BEGIN
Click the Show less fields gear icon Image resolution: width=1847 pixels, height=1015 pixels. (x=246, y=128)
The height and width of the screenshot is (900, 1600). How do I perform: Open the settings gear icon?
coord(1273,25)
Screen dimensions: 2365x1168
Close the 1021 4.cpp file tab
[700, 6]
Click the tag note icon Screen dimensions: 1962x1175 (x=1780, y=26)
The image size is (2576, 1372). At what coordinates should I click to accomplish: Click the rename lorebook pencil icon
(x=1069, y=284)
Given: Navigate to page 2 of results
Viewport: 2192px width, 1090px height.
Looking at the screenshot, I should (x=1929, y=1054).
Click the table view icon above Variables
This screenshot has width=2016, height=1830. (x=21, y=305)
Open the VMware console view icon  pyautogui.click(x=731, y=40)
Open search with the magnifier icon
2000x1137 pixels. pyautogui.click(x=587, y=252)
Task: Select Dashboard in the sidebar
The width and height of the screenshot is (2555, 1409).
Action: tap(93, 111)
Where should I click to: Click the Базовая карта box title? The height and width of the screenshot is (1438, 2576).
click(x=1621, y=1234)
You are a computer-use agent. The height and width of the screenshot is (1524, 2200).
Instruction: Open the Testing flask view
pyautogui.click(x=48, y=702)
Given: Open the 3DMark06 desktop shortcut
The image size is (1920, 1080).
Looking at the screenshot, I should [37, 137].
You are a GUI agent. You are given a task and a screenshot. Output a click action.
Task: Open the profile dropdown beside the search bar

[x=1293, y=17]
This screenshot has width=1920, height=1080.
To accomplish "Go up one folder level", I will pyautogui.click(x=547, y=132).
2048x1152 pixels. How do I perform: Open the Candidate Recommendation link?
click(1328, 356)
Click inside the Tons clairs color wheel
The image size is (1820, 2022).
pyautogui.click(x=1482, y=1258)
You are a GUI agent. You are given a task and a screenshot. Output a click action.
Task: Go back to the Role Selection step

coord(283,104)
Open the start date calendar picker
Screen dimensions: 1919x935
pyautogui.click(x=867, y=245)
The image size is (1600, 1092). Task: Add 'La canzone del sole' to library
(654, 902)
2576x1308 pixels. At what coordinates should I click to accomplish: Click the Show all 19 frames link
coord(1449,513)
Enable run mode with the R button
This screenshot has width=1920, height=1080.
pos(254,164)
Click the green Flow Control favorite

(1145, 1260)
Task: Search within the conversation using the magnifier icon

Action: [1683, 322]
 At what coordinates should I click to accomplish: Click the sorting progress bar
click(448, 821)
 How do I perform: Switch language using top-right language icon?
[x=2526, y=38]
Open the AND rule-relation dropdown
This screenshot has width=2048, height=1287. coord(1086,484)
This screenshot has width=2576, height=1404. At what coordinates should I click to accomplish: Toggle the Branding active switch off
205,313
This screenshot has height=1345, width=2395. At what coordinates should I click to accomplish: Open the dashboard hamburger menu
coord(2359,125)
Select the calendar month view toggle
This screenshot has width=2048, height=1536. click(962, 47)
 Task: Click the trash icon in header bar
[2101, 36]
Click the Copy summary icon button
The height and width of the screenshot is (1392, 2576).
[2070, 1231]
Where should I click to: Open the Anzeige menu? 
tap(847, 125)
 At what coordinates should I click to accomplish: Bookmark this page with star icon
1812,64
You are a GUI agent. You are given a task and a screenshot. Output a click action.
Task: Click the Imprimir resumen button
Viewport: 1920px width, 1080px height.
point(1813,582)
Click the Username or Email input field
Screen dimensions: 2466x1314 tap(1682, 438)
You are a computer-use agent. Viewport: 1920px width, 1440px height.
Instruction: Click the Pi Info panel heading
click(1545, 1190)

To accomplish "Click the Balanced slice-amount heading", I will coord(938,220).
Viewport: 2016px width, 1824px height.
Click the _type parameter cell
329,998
END
_Task item_
Could you quote the material above in full, exactly as it stands?

_Answer to this exercise_
Click the Show less fields gear icon Image resolution: width=1847 pixels, height=1015 pixels. (x=246, y=128)
The height and width of the screenshot is (900, 1600). How do I perform: Open the settings gear icon?
coord(1273,25)
Screen dimensions: 2365x1168
Close the 1021 4.cpp file tab
[700, 6]
Click the tag note icon Screen dimensions: 1962x1175 (x=1780, y=26)
The image size is (2576, 1372). At what coordinates should I click to accomplish: Click the rename lorebook pencil icon
(x=1069, y=284)
Given: Navigate to page 2 of results
Viewport: 2192px width, 1090px height.
Looking at the screenshot, I should (x=1929, y=1054).
Click the table view icon above Variables
This screenshot has width=2016, height=1830. (x=21, y=305)
Open the VMware console view icon  pyautogui.click(x=731, y=40)
Open search with the magnifier icon
2000x1137 pixels. pyautogui.click(x=587, y=252)
Task: Select Dashboard in the sidebar
The width and height of the screenshot is (2555, 1409).
Action: tap(93, 111)
Where should I click to: Click the Базовая карта box title? The height and width of the screenshot is (1438, 2576).
click(x=1621, y=1234)
You are a computer-use agent. The height and width of the screenshot is (1524, 2200).
Instruction: Open the Testing flask view
pyautogui.click(x=48, y=702)
Given: Open the 3DMark06 desktop shortcut
The image size is (1920, 1080).
Looking at the screenshot, I should [37, 137].
You are a GUI agent. You are given a task and a screenshot. Output a click action.
Task: Open the profile dropdown beside the search bar

[x=1293, y=17]
This screenshot has width=1920, height=1080.
To accomplish "Go up one folder level", I will pyautogui.click(x=547, y=132).
2048x1152 pixels. How do I perform: Open the Candidate Recommendation link?
click(1328, 356)
Click inside the Tons clairs color wheel
The image size is (1820, 2022).
pyautogui.click(x=1482, y=1258)
You are a GUI agent. You are given a task and a screenshot. Output a click action.
Task: Go back to the Role Selection step

coord(283,104)
Open the start date calendar picker
Screen dimensions: 1919x935
pyautogui.click(x=867, y=245)
The image size is (1600, 1092). Task: Add 'La canzone del sole' to library
(654, 902)
2576x1308 pixels. At what coordinates should I click to accomplish: Click the Show all 19 frames link
coord(1449,513)
Enable run mode with the R button
This screenshot has width=1920, height=1080.
pos(254,164)
Click the green Flow Control favorite

(1145, 1260)
Task: Search within the conversation using the magnifier icon

Action: [1683, 322]
 At what coordinates should I click to accomplish: Click the sorting progress bar
click(448, 821)
 How do I perform: Switch language using top-right language icon?
[x=2526, y=38]
Open the AND rule-relation dropdown
This screenshot has width=2048, height=1287. coord(1086,484)
This screenshot has width=2576, height=1404. At what coordinates should I click to accomplish: Toggle the Branding active switch off
205,313
This screenshot has height=1345, width=2395. At what coordinates should I click to accomplish: Open the dashboard hamburger menu
coord(2359,125)
Select the calendar month view toggle
This screenshot has width=2048, height=1536. click(962, 47)
 Task: Click the trash icon in header bar
[2101, 36]
Click the Copy summary icon button
The height and width of the screenshot is (1392, 2576).
[2070, 1231]
Where should I click to: Open the Anzeige menu? 
tap(847, 125)
 At what coordinates should I click to accomplish: Bookmark this page with star icon
1812,64
You are a GUI agent. You are given a task and a screenshot. Output a click action.
Task: Click the Imprimir resumen button
Viewport: 1920px width, 1080px height.
point(1813,582)
Click the Username or Email input field
Screen dimensions: 2466x1314 tap(1682, 438)
You are a computer-use agent. Viewport: 1920px width, 1440px height.
Instruction: Click the Pi Info panel heading
click(1545, 1190)

To accomplish "Click the Balanced slice-amount heading", I will coord(938,220).
Viewport: 2016px width, 1824px height.
Click the _type parameter cell
329,998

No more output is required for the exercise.